A premiação entregou um tapete vermelho bonito, mas pouco marcante. Houve raros momentos de ousadia, que até ganharam repercussão, porém ficaram diluídos diante da predominância do clássico. O contraste entre a vontade de se manter sofisticado e a necessidade de surpreender mostra o dilema atual do evento: como preservar uma tradição sem abrir mão da relevância cultural?
A cor da paixão apareceu em peso. Britt Lower, vencedora da categoria Melhor Atriz em Drama, surgiu com um traje escarlate de corte clássico; já Hunter Schafer apostou em um modelo deslumbrante no mesmo tom, e Cristin Milioti também seguiu a paleta. Apesar da predominância de escolhas seguras, o que realmente chamou atenção foram os looks que buscaram equilibrar ousadia e harmonia entre beleza e styling, quebrando a previsibilidade.

O preto também marcou presença de maneira imponente na cerimônia. Anna Sawai apostou em um modelo minimalista e sofisticado, que ressalta sua silhueta de forma elegante, e Natasha Rothwell trouxe um toque de exuberância com um traje volumoso e cheio de movimento, contrastando com a sobriedade da cor. Já Marta Pozzan preferiu uma proposta contemporânea, com recortes modernos que deram frescor ao clássico. Para fechar, Catherine Zeta-Jones estava usando um vestido dramático, que combinava perfeitamente com sua postura marcante no tapete.
Entre os destaques da noite, a cantora Lisa, do Blackpink, encantou o público com um delicado vestido rosa da Lever Couture, digno de um conto de fadas.
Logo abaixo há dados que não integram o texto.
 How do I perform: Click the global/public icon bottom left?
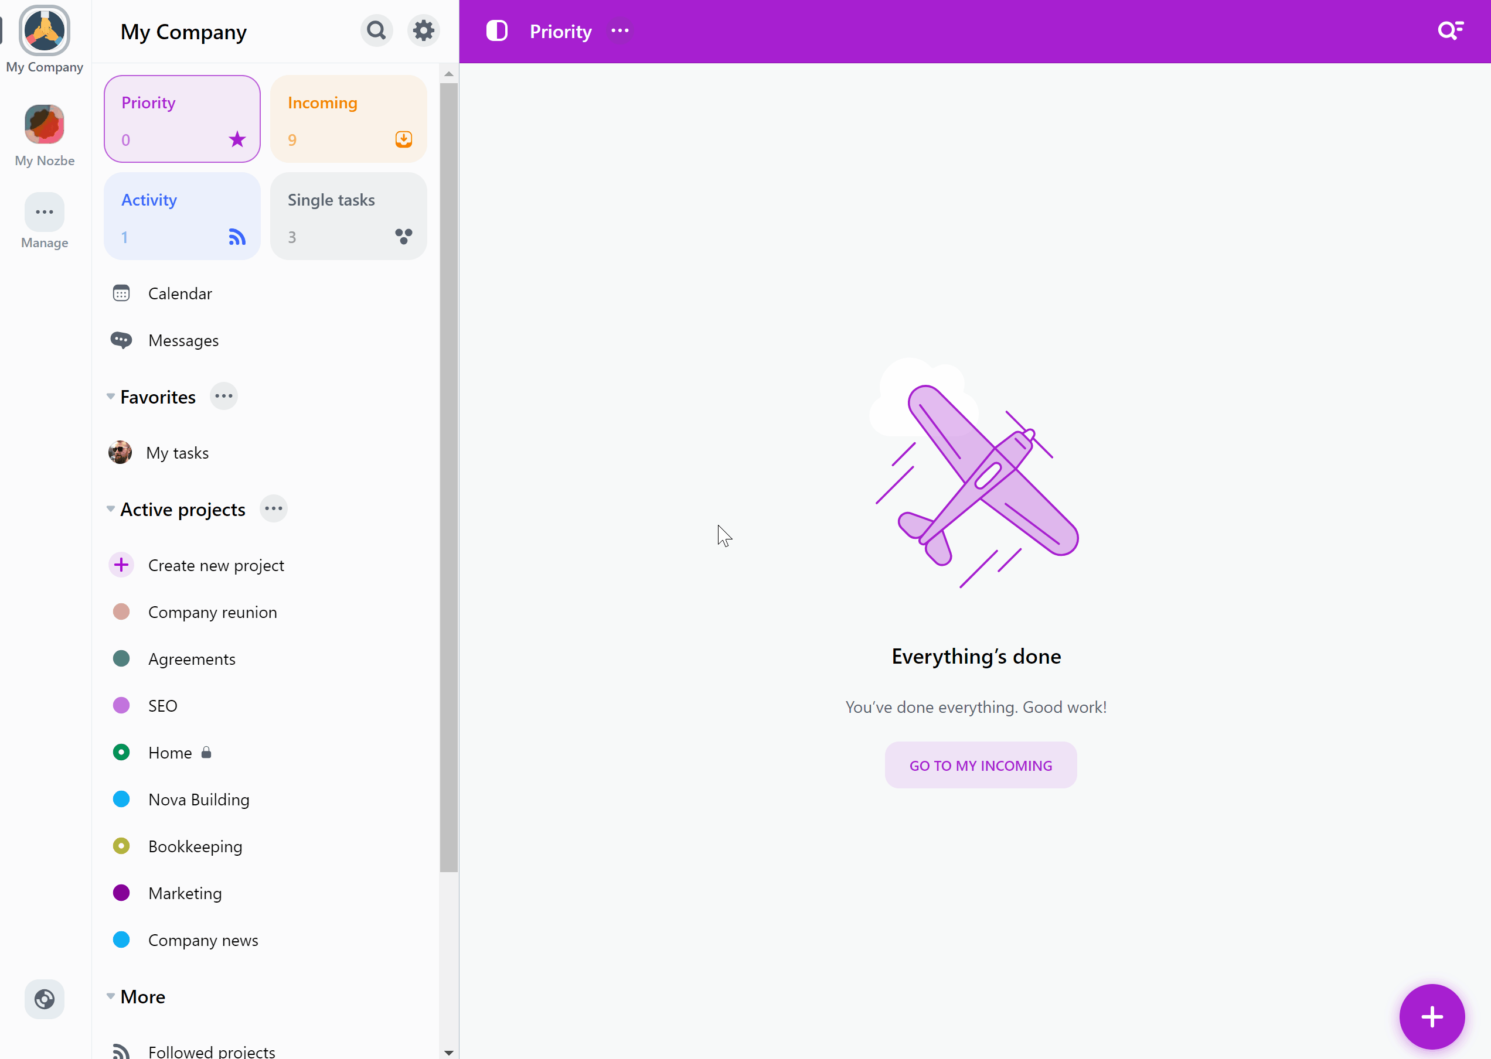pyautogui.click(x=44, y=999)
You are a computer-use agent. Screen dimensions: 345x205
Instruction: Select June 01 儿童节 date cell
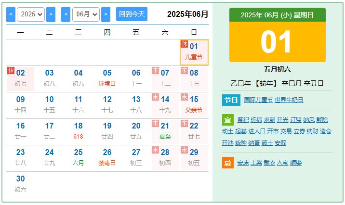point(194,52)
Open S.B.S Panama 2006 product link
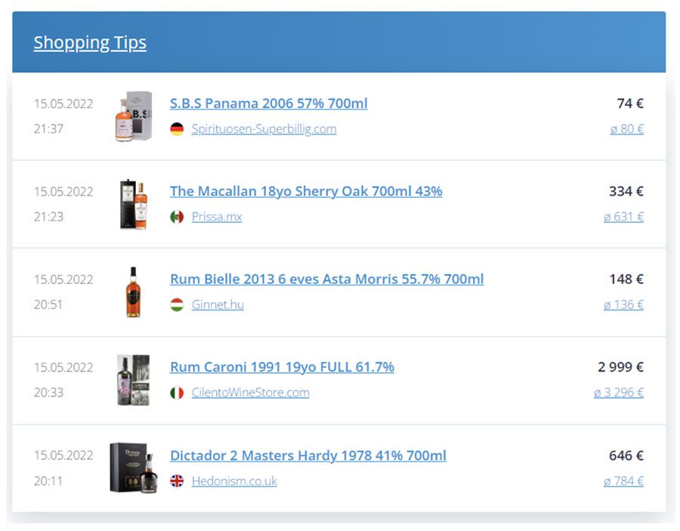The image size is (680, 531). click(268, 103)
Jenna Ortega também brilhou com um modelo ousado e um top cheio de pedrarias da Givenchy, que combinava com modernidade, enquanto a drag queen Arrietty surpreendeu ao surgir com um traje cheio de presença e glamour.

O tapete vermelho não rendeu só bons looks, mas também momentos que deram o que falar. A drag queen Joella se vestiu de Labubu e foi uma das aparições mais inesperadas e divertidas da noite. Outro ponto alto foi a aparição das atrizes Lauren Graham e Alexis Bledel, protagonistas de Gilmore Girls, que emocionou os fãs da série, que completa 25 anos. Para fechar, Meg Salter chamou atenção ao surgir com um visual básico, carregando uma bolsa de protesto escrita “Cessar fogo”, usando a moda como forma de posicionamento político.
O predomínio de escolhas clássicas no Emmy reflete um certo conservadorismo da própria premiação. Antes palco de grandes momentos culturais, hoje o evento parece preso a fórmulas seguras em meio a um cenário em que a atenção do público se divide entre tantas outras atrações. A moda, que deveria dar brilho ao espetáculo, acaba perdendo força quando não surpreende. Enquanto o Met Gala e até o Oscar usam os figurinos para criar narrativas e marcar posição, o Emmy se mantém elegante, mas pouco memorável, e isso ajuda a explicar por que a premiação vem perdendo espaço na conversa cultural.